10. Publishing in an Unforgiving Market

     The publishing world isn’t easy right now, especially for Western authors. Most big houses aren’t biting, and the niche market’s crowded. But that doesn’t mean you’re out of luck.

     “Your name has to mean something,” says Mitchell. “Not because a publisher anointed you, but because you showed up and did the work where people could see it. You can’t build a brand in the dark. Drive your own cattle—send the stories out, read in public, talk to folks, let them know who you are and what you stand for.”

●       Focus on indie and hybrid publishing with dedicated Western audiences.

●       Build your own brand via newsletters, events, and social media—especially YouTube and TikTok, where BookTok is impacting sales.

●       Join anthologies and contests to boost discoverability.

●       Think about serialization—most younger readers consume fiction episodically. They ask authors and librarians specifically for stories that are part of a series, where they can build a relationship with a character or characters over the course of multiple books.

 

Keep Riding. Just Train a New Horse.

     The Western isn’t dying. It’s adapting, and so should we. The values at its heart haven’t changed—rugged individualism, survival against the odds, justice in a lawless land, and the complicated morality of right and wrong. As Mitchell puts it, “...The Western is an enduring symbol of the untamed frontier—dusty towns, rolling plains, stark deserts—where action, crime, and status collide and where themes of justice, morality, and survival play out in a uniquely American but universally human story.”

     What’s changing is how we tell the story. The craft has to evolve. The tropes have to stretch. The characters have to breathe. And most of all, the stories have to resonate with the people who pick them up today—not yesterday.
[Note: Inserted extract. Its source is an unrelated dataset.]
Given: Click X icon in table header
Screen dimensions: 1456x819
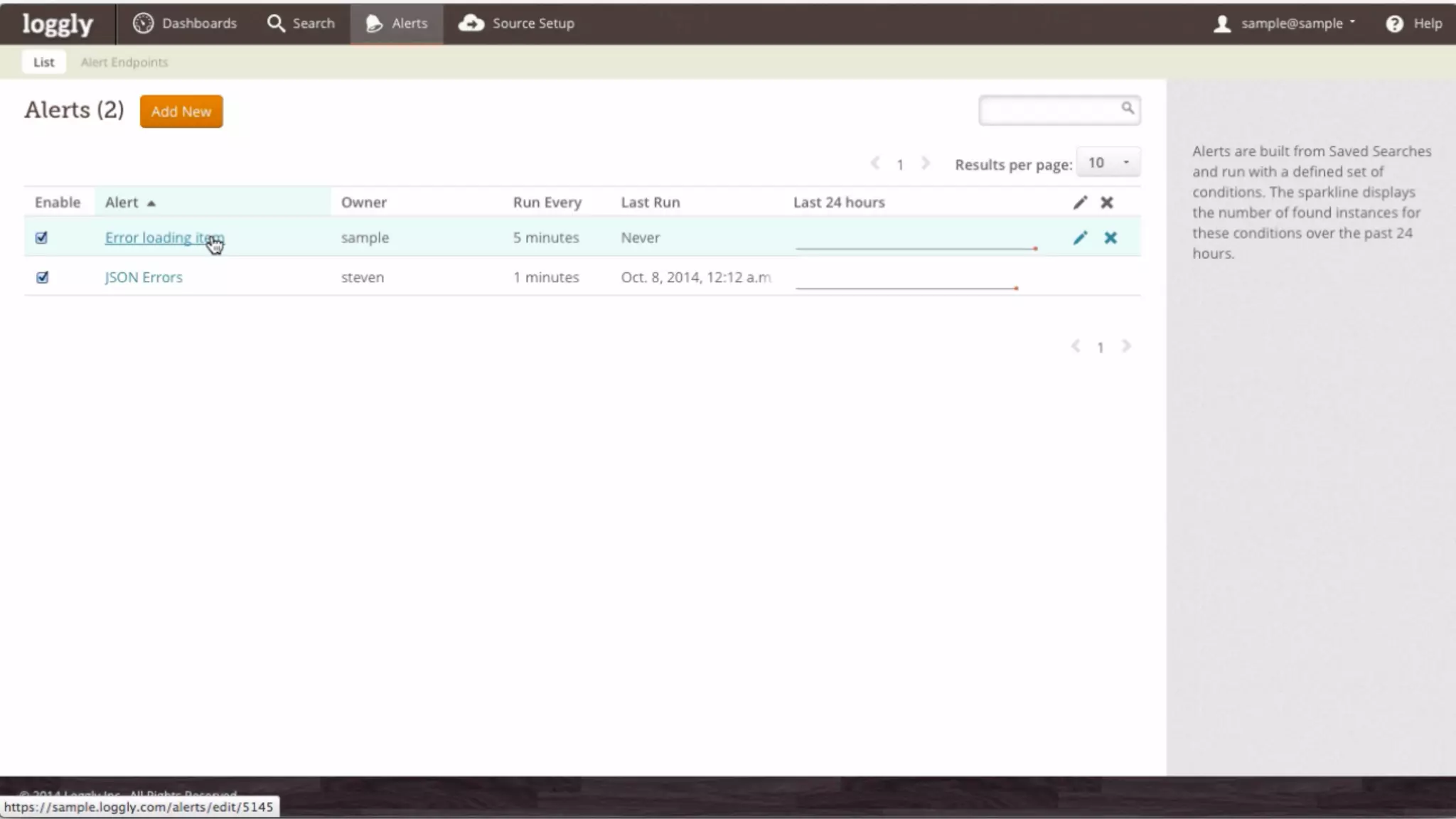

     And to the writers tempted to throw up their hands and blame the reader, consider this. Maybe the issue isn’t that modern audiences “don’t appreciate Westerns.” Maybe it’s that the genre hasn’t always given them a reason to. The burden of relevance is on us, the writers and the publishers. Readers don’t owe us their time—we have to earn it.

     We’ve seen the future of the Western, and it’s not one voice—it’s a chorus: traditional, contemporary, diverse, hybrid, strange, nostalgic, and gritty as hell. Westerns are making a comeback on the screen. Find where they’re heading and cut them off.

     If you’re writing Westerns today, don’t just ride the trail already blazed. Cut a new one. That’s how legends are made.

 

The Authors

Casey W. Cowan is co-founder of Roan & Weatherford Publishing Associates and Saddlebag Dispatches magazine, and has served as publisher of Roan & Weatherford’s Western and Historical line for the past thirteen years. With over thirty years in journalism, publishing, and design, he continues to champion powerful storytelling that preserves and reimagines the American West.

 

New York Times bestselling author Reavis Z. Wortham has penned over twenty novels, most recently the paranormal Western Comancheria. His work has earned both critical and popular acclaim, as well as multiple Spur and Will Rogers Medallion Awards. A retired educator and sought-after speaker, Wortham now writes full time and lives in Texas with his wife.